=== Exercise brief ===
Repeat the records below exactly from the line containing "You are a GUI" to the line containing "The height and", taking in both of those lines. Drop the pictures.

===== Input records

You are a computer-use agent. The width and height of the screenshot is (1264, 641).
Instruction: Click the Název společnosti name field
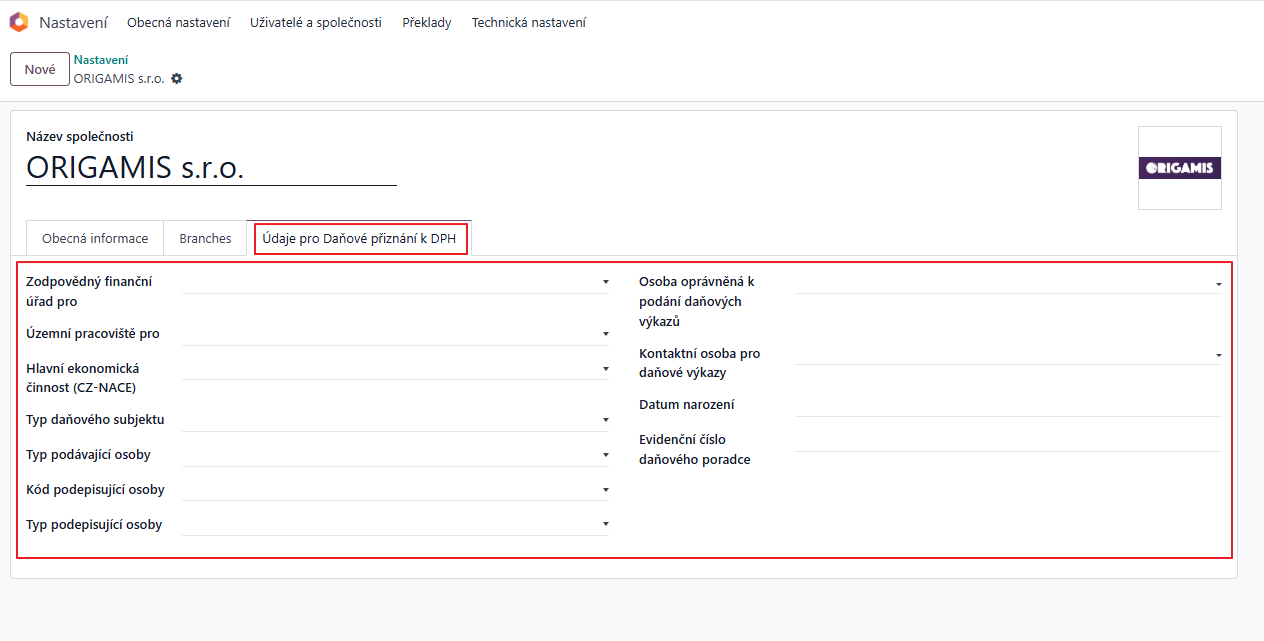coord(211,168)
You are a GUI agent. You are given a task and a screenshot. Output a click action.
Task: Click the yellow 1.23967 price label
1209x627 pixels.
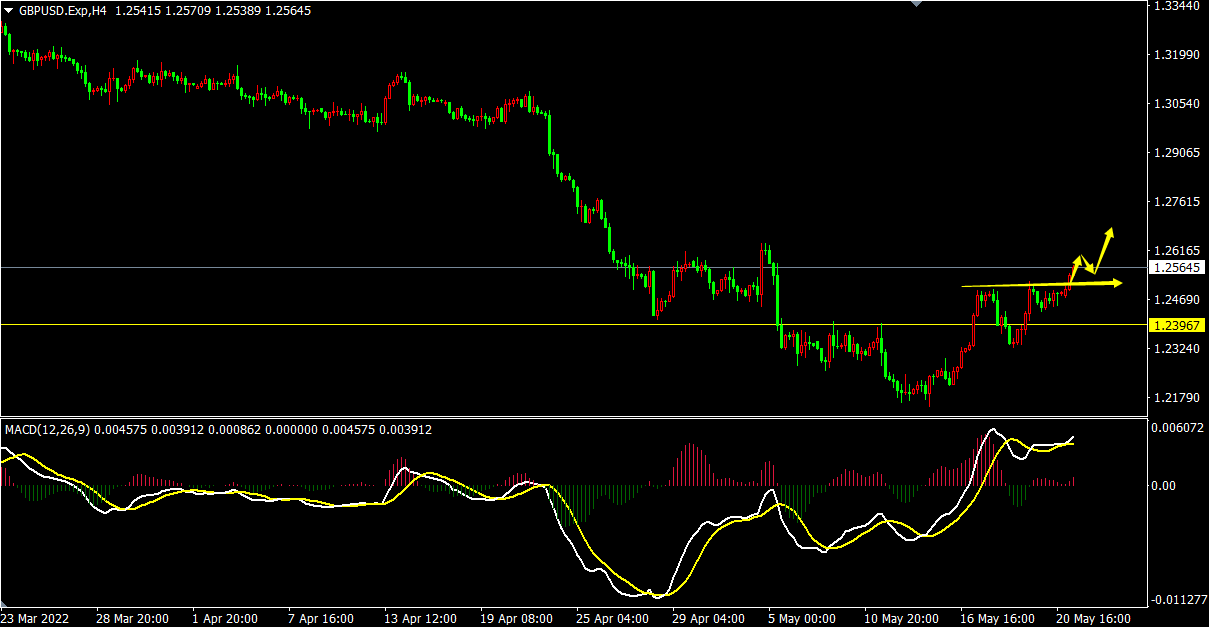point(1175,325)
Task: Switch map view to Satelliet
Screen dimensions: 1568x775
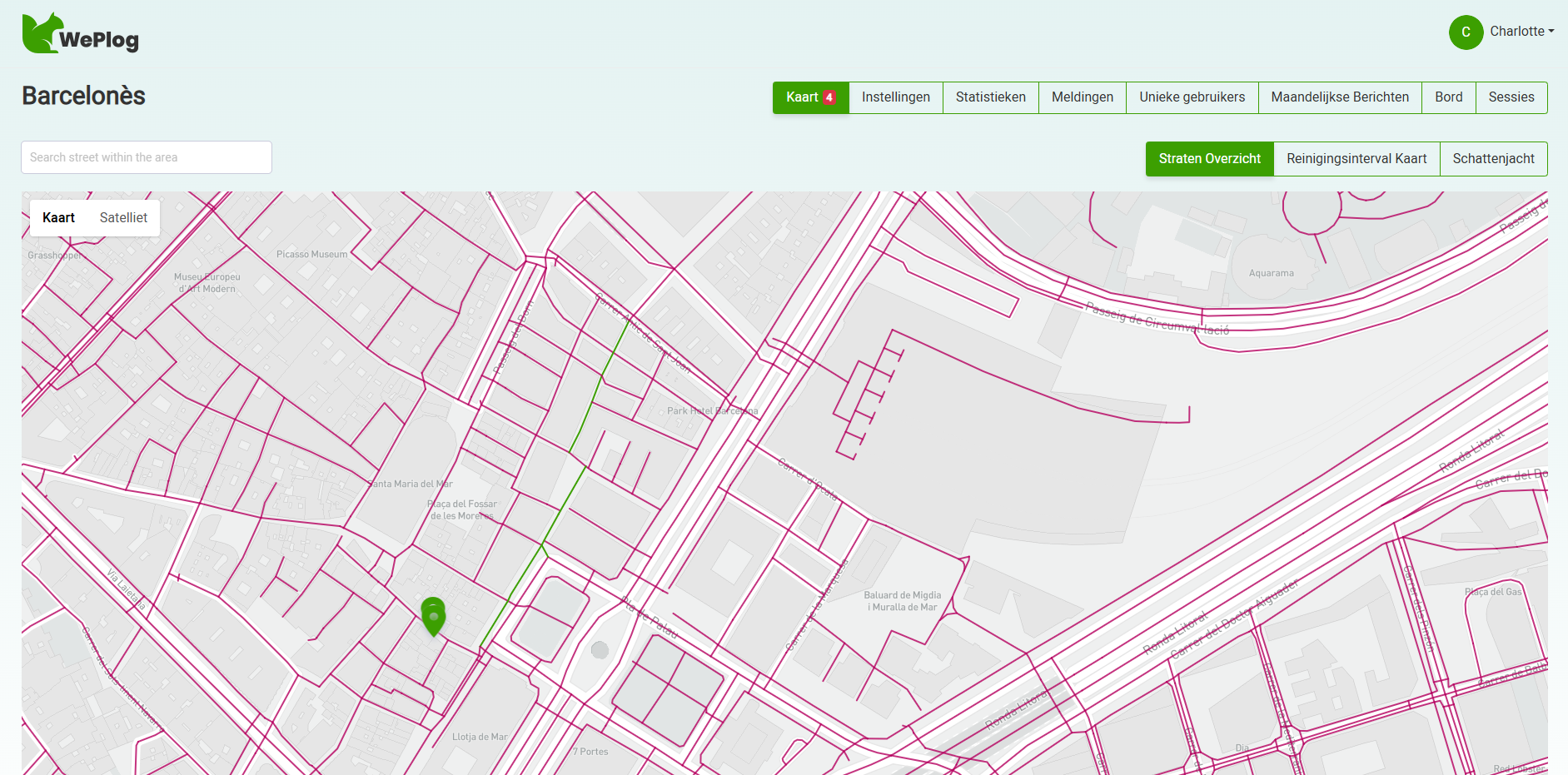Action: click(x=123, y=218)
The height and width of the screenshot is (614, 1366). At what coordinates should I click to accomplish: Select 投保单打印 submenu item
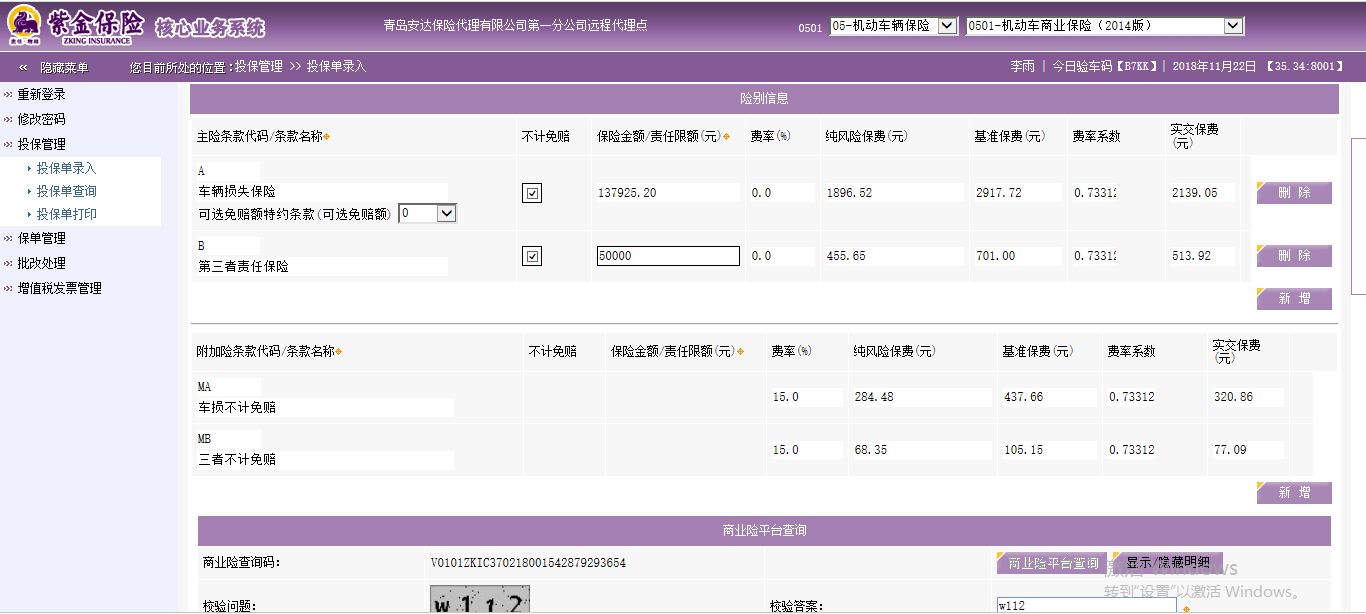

==========
===== Input records

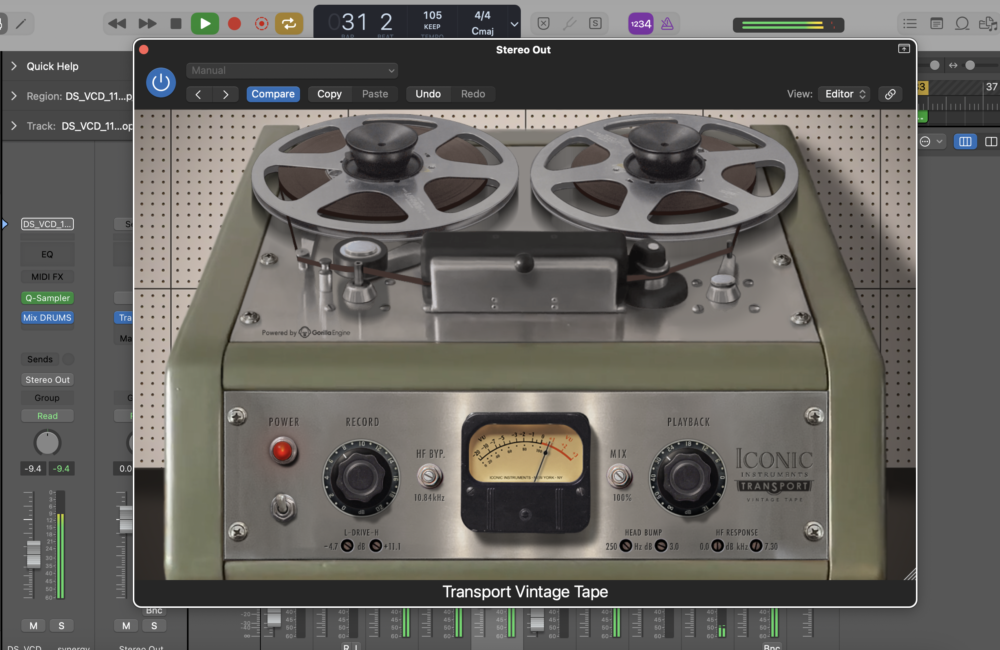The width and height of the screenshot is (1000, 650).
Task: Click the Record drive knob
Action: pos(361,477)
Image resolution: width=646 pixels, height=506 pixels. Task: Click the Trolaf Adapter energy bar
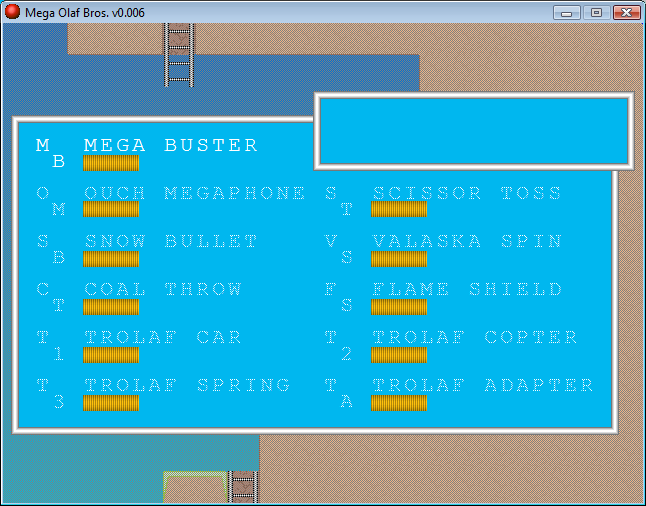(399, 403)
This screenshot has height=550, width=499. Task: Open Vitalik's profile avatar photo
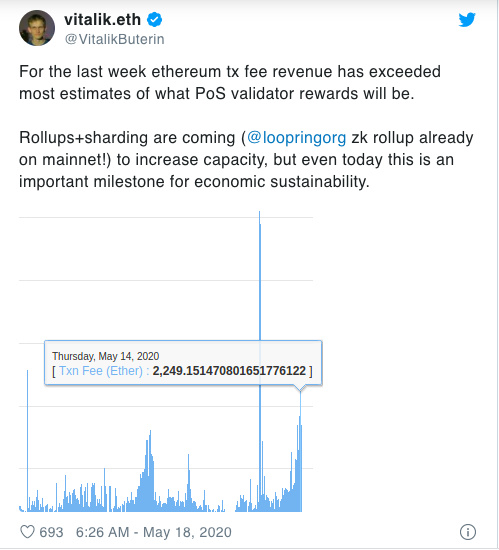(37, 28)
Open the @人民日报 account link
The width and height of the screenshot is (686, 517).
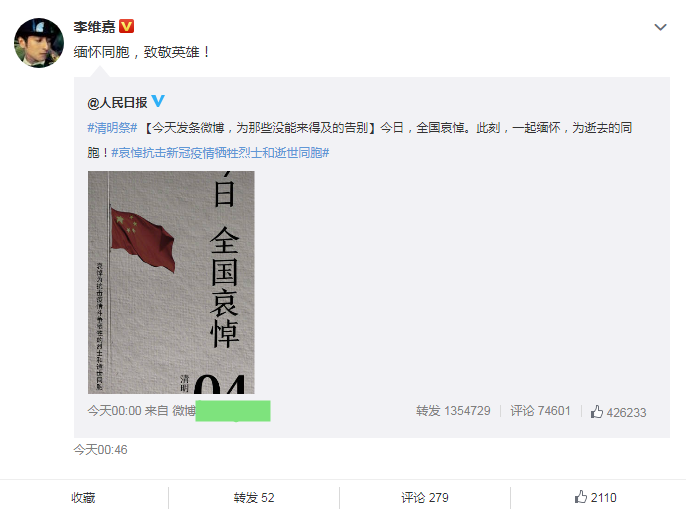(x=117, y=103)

==========

=== Response box ===
You are a GUI agent. You are given a task and a screenshot. Output a click action.
Task: Click the yellow 1.23967 price label
1209x627 pixels.
point(1175,325)
Task: Switch map view to Satelliet
Screen dimensions: 1568x775
Action: click(x=123, y=218)
The height and width of the screenshot is (614, 1366). At what coordinates should I click to accomplish: Select 投保单打印 submenu item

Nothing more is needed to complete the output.